## TO DO
**a)** According to the deposition scheduling article, where do lawyers in civil litigation mostly use their witness examination skills?
**b)** Copy out the passage of the deposition scheduling article between "Tips for Scheduling" and "work in depositions.", inclusive.

## TEXT EXCERPT
_ _ _ _

Tips for Scheduling Depositions Effectively

In today’s legal environment, civil litigators have precious few chances to showcase their talents at trial.  Most civil matters that survive motion practice settle before a jury is ever seated. If you have more than one or two civil trials per year as a litigator, you’re an outlier. Instead, lawyers who ply their trade in civil litigation mostly put their witness examination skills to work in depositions. 

Physical and virtual conference rooms, rather than courtrooms, are where litigators get the chance to flex their witness examination muscles. And it’s depositions, not trials, that give lawyers their best opportunity to develop critical evidence and to poke holes in their opponent’s case. 

Taking a quality deposition gains you settlement leverage and sets your client up for a win at summary judgment. Squandering a deposition risks sinking your case.  Given the critical importance of depositions in civil litigation, lawyers should aim to schedule a deposition in a manner that maximizes efficiency and strategic advantage. Here are a few tips to help you make effective decisions about when, where, and how you schedule your next deposition. 

Be Flexible by Default, Firm by Necessity

We’ve all been there. The court has entered a discovery order and you’re off to the races on interrogatories and document discovery.  Ideally, you’d like to wait until you’ve received and digested responses before taking depos. But your opposing counsel comes back to you with proposed times, dates, or locations that are inconvenient or out of your preferred sequence. What to do?

As a default rule, showing some flexibility when it’s time to schedule a deposition will rarely hurt you, and it may well help your cause. The human beings who you’ve asked to depose have lives, families, and job responsibilities. They look forward to sitting for questioning about as much as they do to getting a root canal. Giving them some slack on the timing and logistics of their deposition — especially if they’re non-parties — can help mitigate their baseline irritation at having to spend time answering your questions. Plus, you’ll probably need the opposing counsel to show flexibility with your side’s witnesses, too.

But there are limits, and you must police them to protect your client’s interests. Hold firm on your scheduling demands if, for example: 

  • The timing of an important deposition depends on having already received certain discovery or examined a particular witness; 
  • You’ve accommodated multiple prior requests for flexibility with the same witness or a related witness; 
  • A witness or opposing counsel is plainly acting in bad faith;  
  • Accommodating a scheduling request risks violating a discovery order. 

Remember, courts absolutely despise resolving discovery fights, especially ones concerning outwardly administrative issues like scheduling. You never want the court to see you as the lawyer who refused to accommodate a reasonable scheduling request. By making flexibility your default rule, you minimize the risk of escalating a dispute that will only draw a judge’s ire against you and your client. To that end, consider offering to take depositions remotely, with the help of a single-source deposition service provider, to enhance your scheduling flexibility.  

Know Your Deposition’s Purpose — Learning vs. Teaching

Every deposition you take should have a clear purpose in advancing your case. The time, place, and manner of taking that deposition should serve that purpose whenever possible.

_ _ _ _

## EXTRACTED ENTRIES
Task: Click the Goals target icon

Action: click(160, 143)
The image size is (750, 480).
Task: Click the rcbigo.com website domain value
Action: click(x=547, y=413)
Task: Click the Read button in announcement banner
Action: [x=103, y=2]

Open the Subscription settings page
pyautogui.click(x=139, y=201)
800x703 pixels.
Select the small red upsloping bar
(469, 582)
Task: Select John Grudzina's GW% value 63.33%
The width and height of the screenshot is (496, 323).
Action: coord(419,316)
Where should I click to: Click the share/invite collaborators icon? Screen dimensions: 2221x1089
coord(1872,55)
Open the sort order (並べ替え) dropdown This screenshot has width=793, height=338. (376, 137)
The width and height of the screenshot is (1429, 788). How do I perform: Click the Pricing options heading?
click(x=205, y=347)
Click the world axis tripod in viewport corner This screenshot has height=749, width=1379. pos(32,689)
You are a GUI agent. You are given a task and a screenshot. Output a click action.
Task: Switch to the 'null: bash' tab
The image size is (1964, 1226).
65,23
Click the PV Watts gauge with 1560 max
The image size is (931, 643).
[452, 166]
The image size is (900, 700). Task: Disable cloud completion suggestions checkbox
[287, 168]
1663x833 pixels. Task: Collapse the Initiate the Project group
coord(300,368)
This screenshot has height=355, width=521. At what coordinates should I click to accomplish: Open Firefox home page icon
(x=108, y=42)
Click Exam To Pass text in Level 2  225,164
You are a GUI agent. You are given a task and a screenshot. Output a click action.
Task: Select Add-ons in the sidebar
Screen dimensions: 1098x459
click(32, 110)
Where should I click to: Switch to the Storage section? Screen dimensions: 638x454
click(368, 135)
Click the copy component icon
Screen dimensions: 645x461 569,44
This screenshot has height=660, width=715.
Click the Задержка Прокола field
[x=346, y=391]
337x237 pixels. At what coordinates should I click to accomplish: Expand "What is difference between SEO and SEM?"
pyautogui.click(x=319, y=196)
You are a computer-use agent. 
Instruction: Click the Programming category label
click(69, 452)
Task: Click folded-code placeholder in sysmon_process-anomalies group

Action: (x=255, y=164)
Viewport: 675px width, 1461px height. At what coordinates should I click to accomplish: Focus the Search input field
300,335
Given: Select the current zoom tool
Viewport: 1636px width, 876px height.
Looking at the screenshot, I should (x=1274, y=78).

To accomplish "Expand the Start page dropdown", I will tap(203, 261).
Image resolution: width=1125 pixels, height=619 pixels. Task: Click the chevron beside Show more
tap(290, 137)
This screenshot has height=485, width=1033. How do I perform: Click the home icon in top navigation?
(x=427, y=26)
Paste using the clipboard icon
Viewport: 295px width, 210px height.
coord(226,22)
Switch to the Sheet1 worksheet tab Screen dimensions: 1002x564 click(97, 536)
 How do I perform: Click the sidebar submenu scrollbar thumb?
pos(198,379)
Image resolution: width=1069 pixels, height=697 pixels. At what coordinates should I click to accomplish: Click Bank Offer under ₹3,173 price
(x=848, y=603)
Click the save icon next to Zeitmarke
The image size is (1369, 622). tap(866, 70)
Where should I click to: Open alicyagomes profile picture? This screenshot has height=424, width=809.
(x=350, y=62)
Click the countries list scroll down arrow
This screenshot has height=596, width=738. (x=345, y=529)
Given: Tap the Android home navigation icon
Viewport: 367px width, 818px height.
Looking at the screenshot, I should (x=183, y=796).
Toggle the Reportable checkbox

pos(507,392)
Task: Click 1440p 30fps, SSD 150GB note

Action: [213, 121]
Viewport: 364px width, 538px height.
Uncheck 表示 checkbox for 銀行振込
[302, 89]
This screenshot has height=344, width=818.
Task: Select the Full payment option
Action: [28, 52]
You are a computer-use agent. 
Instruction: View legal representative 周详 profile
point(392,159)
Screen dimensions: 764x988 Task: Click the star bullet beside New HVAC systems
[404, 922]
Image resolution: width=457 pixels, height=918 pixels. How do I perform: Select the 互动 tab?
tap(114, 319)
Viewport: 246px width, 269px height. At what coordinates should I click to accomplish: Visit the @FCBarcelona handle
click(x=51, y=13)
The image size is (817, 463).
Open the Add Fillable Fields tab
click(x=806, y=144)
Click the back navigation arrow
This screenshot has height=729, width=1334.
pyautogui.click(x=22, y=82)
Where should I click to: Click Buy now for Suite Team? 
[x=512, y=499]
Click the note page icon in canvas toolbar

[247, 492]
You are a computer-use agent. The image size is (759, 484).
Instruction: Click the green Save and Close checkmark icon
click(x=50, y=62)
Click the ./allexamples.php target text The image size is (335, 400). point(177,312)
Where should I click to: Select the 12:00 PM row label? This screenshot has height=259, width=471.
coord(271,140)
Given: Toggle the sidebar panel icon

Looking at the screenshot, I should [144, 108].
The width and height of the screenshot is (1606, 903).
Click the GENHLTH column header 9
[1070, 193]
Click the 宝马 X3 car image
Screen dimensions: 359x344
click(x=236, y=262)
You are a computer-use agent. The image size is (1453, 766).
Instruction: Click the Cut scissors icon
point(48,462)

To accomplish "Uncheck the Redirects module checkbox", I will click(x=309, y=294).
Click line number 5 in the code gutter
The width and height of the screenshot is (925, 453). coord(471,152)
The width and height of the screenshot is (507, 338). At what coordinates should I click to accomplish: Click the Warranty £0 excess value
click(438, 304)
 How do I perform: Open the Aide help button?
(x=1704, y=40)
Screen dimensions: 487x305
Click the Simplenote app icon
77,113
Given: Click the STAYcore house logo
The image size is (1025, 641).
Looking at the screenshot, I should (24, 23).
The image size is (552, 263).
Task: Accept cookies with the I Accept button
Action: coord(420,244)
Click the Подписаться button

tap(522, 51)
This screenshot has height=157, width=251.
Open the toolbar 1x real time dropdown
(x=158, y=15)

_ _ _ _

## RESULTS FOR EACH TASK
**a)** In depositions.

**b)**
Tips for Scheduling Depositions Effectively

In today’s legal environment, civil litigators have precious few chances to showcase their talents at trial.  Most civil matters that survive motion practice settle before a jury is ever seated. If you have more than one or two civil trials per year as a litigator, you’re an outlier. Instead, lawyers who ply their trade in civil litigation mostly put their witness examination skills to work in depositions.